Thursday, 26 April 2012

New IEEE Standard And Development Activities Designed To Aid Smart-Grid Communications And Distribution Automation


Empowering Consumer Choice and Boosting Power Reliability and Efficiency Dependent on More Robust Communications and Distribution-automation Capabilities
PISCATAWAY, N.J.--(BUSINESS WIRE)--IEEE, the world's largest professional association advancing technology for humanity, today announced the publication of a new standard, as well as the launch of three new standards-development activities, all designed to enhance the communications and distribution-automation capabilities of the smart grid globally.
“Many of the benefits that the world hopes to achieve through smart-grid development—such as empowering greater consumer choice in energy use, improving the reliability of power generation and distribution and more efficiently meeting skyrocketing power demand—are dependent on integrating significantly more robust systems for communications and distribution automation,” said Dr.

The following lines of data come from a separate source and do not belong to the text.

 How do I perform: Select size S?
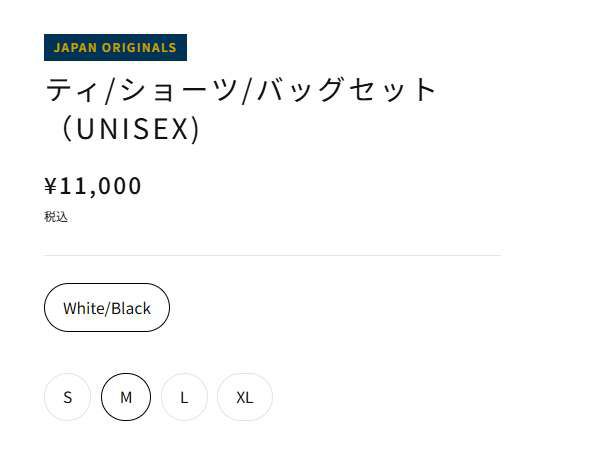click(67, 397)
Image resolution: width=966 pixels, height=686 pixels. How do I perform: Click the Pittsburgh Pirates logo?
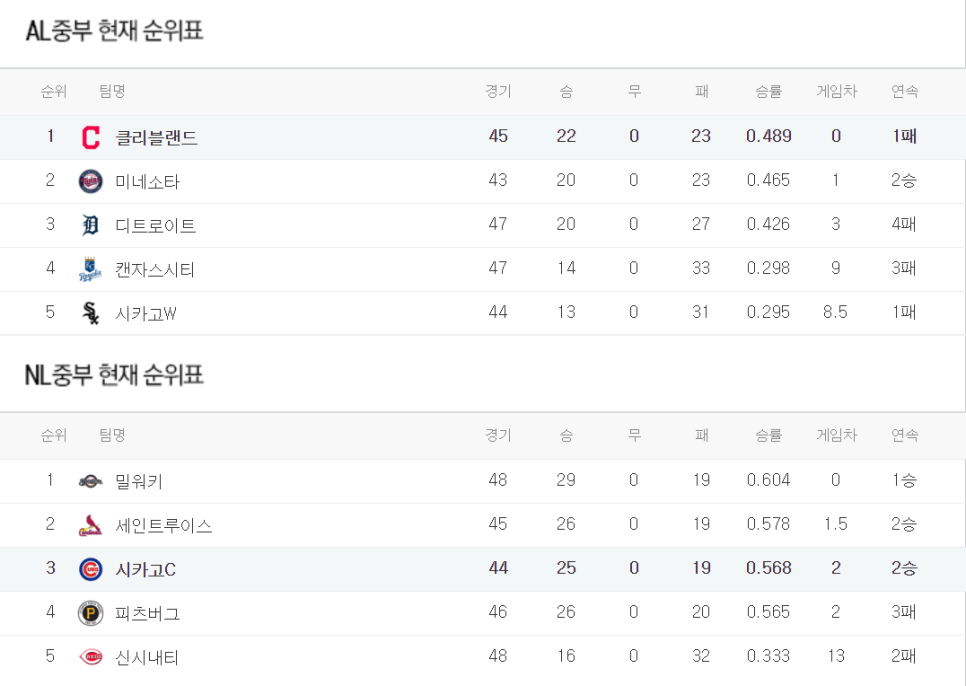tap(91, 613)
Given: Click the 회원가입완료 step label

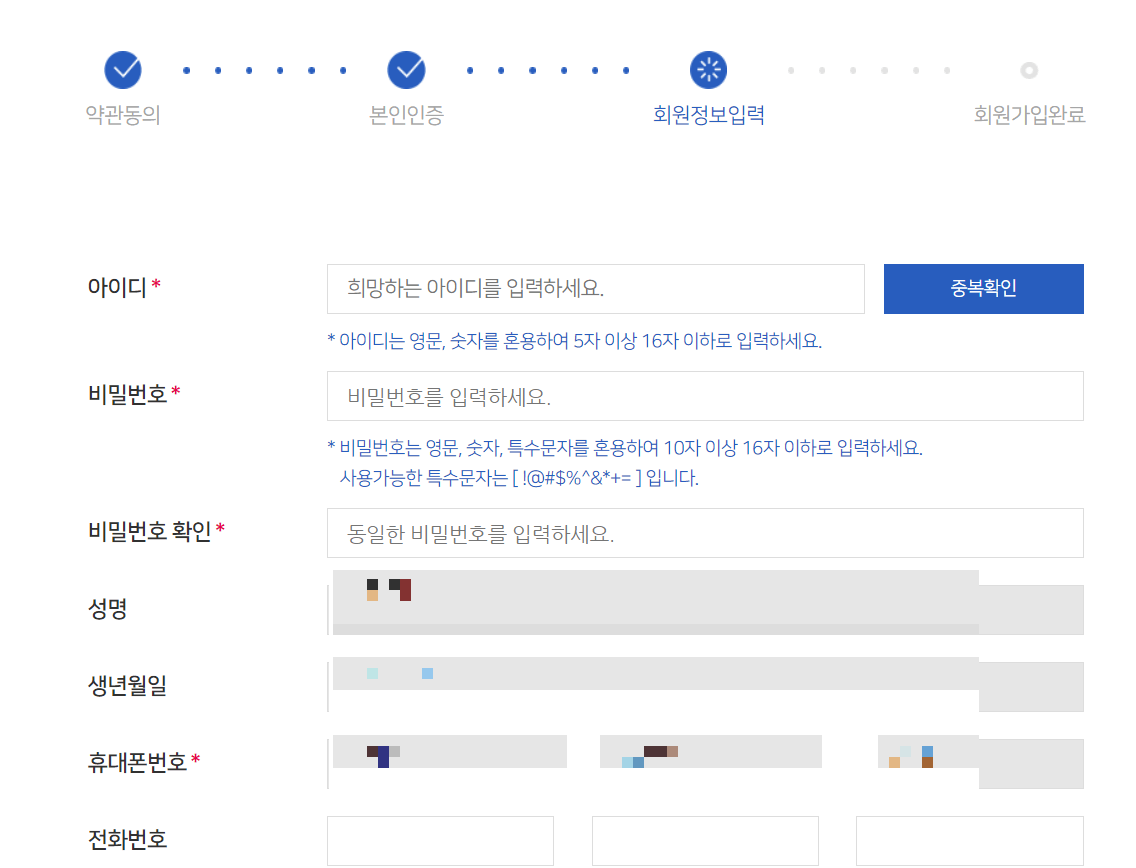Looking at the screenshot, I should click(1029, 116).
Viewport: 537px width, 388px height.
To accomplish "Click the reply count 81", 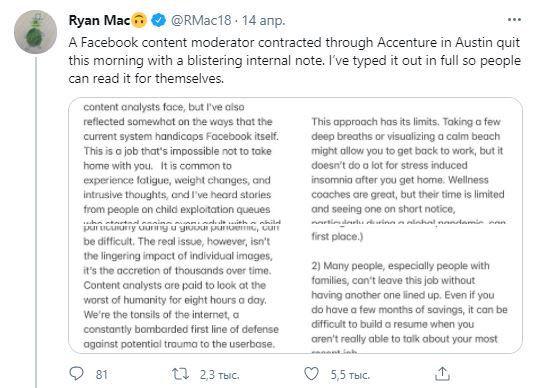I will pos(101,375).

W. Charlton Adams Jr., past president of the IEEE Standards Association (IEEE-SA). “The new standards activities approved by the IEEE-SA Standards Board are designed to enhance those very capabilities—and, in doing so, accelerate realization of the smart grid’s revolutionary promise.”

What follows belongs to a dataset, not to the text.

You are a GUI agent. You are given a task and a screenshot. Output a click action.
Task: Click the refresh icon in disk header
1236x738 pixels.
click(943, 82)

IEEE-SA has published IEEE 1591.1™-2012 – Standard for Testing and Performance of Hardware for Optical Ground Wire (OPGW). OPGW is being used in the smart grid to provide both grounding capabilities for transmission lines and communications back to utility systems such as Supervisory Control and Data Acquisition (SCADA). IEEE 1591.1 provides manufacturing, testing and procurement specifications for use with OPGW hardware. The new standard is available for purchase at the IEEE Standards Store.
Smart-grid standards projects newly approved by IEEE-SA include the following:
•IEEE P1909.1™ – Recommended Practice for Smart Grid Communication Equipment -Test methods and installation requirements – is intended to document testing and installation procedures that are geared specifically for communications equipment to be installed in various domains of the smart grid, such as generation, transmission and distribution. Safety, electromagnetic capability (EMC), environmental and mechanical tests are to be covered in the recommended practice, toward the goal of improving the safety and reliability of a wide range of smart-grid communications equipment.